__What the task requires__
Write down every entry once more, exactly as it reads.

Extracted entries below:

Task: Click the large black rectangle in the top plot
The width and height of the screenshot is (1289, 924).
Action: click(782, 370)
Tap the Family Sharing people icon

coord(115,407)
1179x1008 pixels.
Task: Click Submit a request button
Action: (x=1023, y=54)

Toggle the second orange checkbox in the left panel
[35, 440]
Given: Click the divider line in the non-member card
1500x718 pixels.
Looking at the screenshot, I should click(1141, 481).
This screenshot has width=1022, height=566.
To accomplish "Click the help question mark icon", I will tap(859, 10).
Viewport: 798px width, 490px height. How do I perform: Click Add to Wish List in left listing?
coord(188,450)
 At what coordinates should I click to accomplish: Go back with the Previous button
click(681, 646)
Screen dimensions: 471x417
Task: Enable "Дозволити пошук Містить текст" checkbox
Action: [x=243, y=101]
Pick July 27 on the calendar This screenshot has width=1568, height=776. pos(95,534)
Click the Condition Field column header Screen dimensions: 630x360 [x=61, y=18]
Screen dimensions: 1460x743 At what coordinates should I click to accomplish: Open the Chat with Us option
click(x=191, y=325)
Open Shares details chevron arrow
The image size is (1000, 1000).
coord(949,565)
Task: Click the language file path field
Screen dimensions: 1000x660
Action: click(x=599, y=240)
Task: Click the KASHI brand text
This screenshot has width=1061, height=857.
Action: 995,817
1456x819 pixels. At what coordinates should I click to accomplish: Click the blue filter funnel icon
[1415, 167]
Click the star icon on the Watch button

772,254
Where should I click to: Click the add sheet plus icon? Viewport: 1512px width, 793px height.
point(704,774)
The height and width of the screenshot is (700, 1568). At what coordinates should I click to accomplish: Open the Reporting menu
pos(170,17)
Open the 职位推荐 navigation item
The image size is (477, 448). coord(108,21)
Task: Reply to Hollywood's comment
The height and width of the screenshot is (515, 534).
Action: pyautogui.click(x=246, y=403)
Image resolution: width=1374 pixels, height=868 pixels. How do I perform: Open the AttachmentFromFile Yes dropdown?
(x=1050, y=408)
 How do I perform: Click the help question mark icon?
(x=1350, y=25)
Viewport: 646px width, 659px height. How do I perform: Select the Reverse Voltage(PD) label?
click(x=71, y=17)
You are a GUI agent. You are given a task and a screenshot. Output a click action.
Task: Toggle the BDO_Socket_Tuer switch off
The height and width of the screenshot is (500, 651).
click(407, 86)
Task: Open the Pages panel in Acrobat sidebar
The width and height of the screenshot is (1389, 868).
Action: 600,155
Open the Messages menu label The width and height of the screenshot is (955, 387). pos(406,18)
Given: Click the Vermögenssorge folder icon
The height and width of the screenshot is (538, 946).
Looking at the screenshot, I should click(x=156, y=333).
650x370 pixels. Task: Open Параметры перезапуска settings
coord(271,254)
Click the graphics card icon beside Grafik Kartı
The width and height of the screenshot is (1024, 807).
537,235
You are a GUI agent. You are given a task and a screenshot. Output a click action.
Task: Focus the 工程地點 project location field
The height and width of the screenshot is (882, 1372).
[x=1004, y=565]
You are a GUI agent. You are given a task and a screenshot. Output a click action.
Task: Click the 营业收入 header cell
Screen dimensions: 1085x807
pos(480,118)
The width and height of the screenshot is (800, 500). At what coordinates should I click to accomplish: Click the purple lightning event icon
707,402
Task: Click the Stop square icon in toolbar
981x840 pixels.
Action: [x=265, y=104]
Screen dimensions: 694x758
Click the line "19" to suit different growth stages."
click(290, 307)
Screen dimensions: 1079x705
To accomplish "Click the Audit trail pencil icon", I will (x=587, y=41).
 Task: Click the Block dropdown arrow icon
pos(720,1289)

End of Extracted entries.

__Response below__
Task: Click the large black rectangle in the top plot
The width and height of the screenshot is (1289, 924).
Action: click(782, 370)
Tap the Family Sharing people icon

coord(115,407)
1179x1008 pixels.
Task: Click Submit a request button
Action: (x=1023, y=54)

Toggle the second orange checkbox in the left panel
[35, 440]
Given: Click the divider line in the non-member card
1500x718 pixels.
Looking at the screenshot, I should click(1141, 481).
This screenshot has width=1022, height=566.
To accomplish "Click the help question mark icon", I will tap(859, 10).
Viewport: 798px width, 490px height. How do I perform: Click Add to Wish List in left listing?
coord(188,450)
 At what coordinates should I click to accomplish: Go back with the Previous button
click(681, 646)
Screen dimensions: 471x417
Task: Enable "Дозволити пошук Містить текст" checkbox
Action: [x=243, y=101]
Pick July 27 on the calendar This screenshot has width=1568, height=776. pos(95,534)
Click the Condition Field column header Screen dimensions: 630x360 [x=61, y=18]
Screen dimensions: 1460x743 At what coordinates should I click to accomplish: Open the Chat with Us option
click(x=191, y=325)
Open Shares details chevron arrow
The image size is (1000, 1000).
coord(949,565)
Task: Click the language file path field
Screen dimensions: 1000x660
Action: click(x=599, y=240)
Task: Click the KASHI brand text
This screenshot has width=1061, height=857.
Action: 995,817
1456x819 pixels. At what coordinates should I click to accomplish: Click the blue filter funnel icon
[1415, 167]
Click the star icon on the Watch button

772,254
Where should I click to: Click the add sheet plus icon? Viewport: 1512px width, 793px height.
point(704,774)
The height and width of the screenshot is (700, 1568). At what coordinates should I click to accomplish: Open the Reporting menu
pos(170,17)
Open the 职位推荐 navigation item
The image size is (477, 448). coord(108,21)
Task: Reply to Hollywood's comment
The height and width of the screenshot is (515, 534).
Action: pyautogui.click(x=246, y=403)
Image resolution: width=1374 pixels, height=868 pixels. How do I perform: Open the AttachmentFromFile Yes dropdown?
(x=1050, y=408)
 How do I perform: Click the help question mark icon?
(x=1350, y=25)
Viewport: 646px width, 659px height. How do I perform: Select the Reverse Voltage(PD) label?
click(x=71, y=17)
You are a GUI agent. You are given a task and a screenshot. Output a click action.
Task: Toggle the BDO_Socket_Tuer switch off
The height and width of the screenshot is (500, 651).
click(407, 86)
Task: Open the Pages panel in Acrobat sidebar
The width and height of the screenshot is (1389, 868).
Action: 600,155
Open the Messages menu label The width and height of the screenshot is (955, 387). pos(406,18)
Given: Click the Vermögenssorge folder icon
The height and width of the screenshot is (538, 946).
Looking at the screenshot, I should click(x=156, y=333).
650x370 pixels. Task: Open Параметры перезапуска settings
coord(271,254)
Click the graphics card icon beside Grafik Kartı
The width and height of the screenshot is (1024, 807).
537,235
You are a GUI agent. You are given a task and a screenshot. Output a click action.
Task: Focus the 工程地點 project location field
The height and width of the screenshot is (882, 1372).
[x=1004, y=565]
You are a GUI agent. You are given a task and a screenshot. Output a click action.
Task: Click the 营业收入 header cell
Screen dimensions: 1085x807
pos(480,118)
The width and height of the screenshot is (800, 500). At what coordinates should I click to accomplish: Click the purple lightning event icon
707,402
Task: Click the Stop square icon in toolbar
981x840 pixels.
Action: [x=265, y=104]
Screen dimensions: 694x758
Click the line "19" to suit different growth stages."
click(290, 307)
Screen dimensions: 1079x705
To accomplish "Click the Audit trail pencil icon", I will (x=587, y=41).
 Task: Click the Block dropdown arrow icon
pos(720,1289)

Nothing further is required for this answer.